L’indice MSCI Emerging Markets a terminé la semaine globalement inchangé (-0.02%, cours de jeudi à la clôture). Le Brésil a surperformé les autres régions et s’est inscrit en hausse de 1.27% en USD. La Chine a légèrement progressé (0.6%) tandis que le MSCI India s’est replié de 3.04%. La première rencontre de hauts dirigeants américains et chinois en Alaska depuis l’arrivée de Joe Biden au pouvoir a été houleuse. Elle a également pesé sur la confiance du marché.

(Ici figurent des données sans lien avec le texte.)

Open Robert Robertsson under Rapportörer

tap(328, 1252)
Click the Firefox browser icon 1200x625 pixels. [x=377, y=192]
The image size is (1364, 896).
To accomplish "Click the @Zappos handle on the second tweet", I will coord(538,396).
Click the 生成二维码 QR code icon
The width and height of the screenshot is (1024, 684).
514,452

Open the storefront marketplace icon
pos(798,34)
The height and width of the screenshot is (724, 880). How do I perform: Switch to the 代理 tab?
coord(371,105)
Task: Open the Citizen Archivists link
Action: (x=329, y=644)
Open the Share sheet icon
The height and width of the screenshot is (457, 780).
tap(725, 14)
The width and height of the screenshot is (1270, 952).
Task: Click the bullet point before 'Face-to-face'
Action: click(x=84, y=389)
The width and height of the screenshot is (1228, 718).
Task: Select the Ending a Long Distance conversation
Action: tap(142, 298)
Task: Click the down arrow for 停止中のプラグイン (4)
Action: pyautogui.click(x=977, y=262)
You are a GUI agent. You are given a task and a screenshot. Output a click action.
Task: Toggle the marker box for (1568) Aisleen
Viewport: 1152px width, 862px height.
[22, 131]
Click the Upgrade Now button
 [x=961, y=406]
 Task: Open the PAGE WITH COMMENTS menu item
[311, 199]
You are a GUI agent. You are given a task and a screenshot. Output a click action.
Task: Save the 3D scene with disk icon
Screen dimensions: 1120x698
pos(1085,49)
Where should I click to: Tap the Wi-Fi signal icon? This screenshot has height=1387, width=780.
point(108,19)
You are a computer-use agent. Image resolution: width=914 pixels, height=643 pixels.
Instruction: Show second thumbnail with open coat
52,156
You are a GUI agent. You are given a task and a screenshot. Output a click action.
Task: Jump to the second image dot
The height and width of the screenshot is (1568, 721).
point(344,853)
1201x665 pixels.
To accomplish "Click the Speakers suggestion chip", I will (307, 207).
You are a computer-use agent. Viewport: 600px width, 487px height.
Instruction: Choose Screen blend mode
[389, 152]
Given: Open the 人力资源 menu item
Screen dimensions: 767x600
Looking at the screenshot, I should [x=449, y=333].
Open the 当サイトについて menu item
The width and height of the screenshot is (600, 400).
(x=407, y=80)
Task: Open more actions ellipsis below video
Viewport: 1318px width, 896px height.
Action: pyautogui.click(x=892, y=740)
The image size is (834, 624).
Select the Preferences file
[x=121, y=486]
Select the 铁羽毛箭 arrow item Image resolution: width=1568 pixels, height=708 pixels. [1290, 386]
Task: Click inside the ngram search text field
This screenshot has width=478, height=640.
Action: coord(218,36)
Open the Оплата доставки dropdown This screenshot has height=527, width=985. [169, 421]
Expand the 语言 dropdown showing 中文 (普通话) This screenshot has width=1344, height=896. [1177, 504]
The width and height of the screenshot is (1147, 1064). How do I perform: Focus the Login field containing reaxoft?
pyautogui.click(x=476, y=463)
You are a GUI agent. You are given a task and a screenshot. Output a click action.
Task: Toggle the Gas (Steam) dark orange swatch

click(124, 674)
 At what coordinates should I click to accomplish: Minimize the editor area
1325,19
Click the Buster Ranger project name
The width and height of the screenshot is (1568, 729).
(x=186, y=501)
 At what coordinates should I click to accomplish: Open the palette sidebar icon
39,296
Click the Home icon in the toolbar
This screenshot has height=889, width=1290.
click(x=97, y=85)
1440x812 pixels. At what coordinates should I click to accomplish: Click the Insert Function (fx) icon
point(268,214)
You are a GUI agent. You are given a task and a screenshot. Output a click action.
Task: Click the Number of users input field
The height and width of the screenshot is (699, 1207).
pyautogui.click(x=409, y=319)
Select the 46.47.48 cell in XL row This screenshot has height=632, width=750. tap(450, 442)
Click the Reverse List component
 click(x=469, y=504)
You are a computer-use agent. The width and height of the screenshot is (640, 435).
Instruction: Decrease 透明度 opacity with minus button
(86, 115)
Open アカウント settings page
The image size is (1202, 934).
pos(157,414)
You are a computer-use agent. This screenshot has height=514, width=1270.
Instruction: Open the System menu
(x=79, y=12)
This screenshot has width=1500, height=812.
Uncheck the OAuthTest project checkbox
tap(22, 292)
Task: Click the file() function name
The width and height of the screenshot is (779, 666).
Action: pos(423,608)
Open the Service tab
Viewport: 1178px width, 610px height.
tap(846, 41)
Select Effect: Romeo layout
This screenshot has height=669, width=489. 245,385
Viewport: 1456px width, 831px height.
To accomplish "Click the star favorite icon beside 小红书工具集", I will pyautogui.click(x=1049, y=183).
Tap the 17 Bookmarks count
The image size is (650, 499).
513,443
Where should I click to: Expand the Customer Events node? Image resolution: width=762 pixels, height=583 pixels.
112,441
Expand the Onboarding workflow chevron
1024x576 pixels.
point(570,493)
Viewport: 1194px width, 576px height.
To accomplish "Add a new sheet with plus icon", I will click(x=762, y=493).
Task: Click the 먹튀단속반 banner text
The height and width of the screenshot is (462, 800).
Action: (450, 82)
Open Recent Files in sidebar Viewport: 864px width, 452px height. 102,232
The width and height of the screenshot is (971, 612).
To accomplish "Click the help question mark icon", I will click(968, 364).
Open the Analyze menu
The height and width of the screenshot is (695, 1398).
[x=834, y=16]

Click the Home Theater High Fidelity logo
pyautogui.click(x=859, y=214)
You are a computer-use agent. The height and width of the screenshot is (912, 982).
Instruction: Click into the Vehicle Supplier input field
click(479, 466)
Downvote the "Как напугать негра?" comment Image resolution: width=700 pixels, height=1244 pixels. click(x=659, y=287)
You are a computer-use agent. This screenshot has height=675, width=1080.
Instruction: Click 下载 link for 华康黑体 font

La Chine continue de se redresser puisque ses ventes au détail ont augmenté de 33.8% sur un an lors des deux premiers mois de 2021, un chiffre supérieur aux prévisions (32%), à la faveur d’un effet de base favorable. La production industrielle a augmenté de 35.1%, dépassant les prévisions de 32.2%, tandis que les investissements en immobilisations se sont inscrits en deçà des attentes de +40.9%. 

En Inde, l’indice des prix à la consommation s’est inscrit en hausse de 5% sur un an en février, contre 4.1% en janvier. C’est un niveau conforme aux attentes et qui reste dans l’échelle de tolérance de la Banque centrale indienne. L’indicateur de la production industrielle (IIP) s’est replié de 1.6% en glissement annuel en janvier alors que les anticipations étaient de 1%. Le gouvernement a soumis un projet de loi pour interdire les crypto-monnaies en Inde. Le rythme de contamination au Covid-19 s’accélère légèrement mais reste concentré dans deux États (le Maharashtra et le Kerala).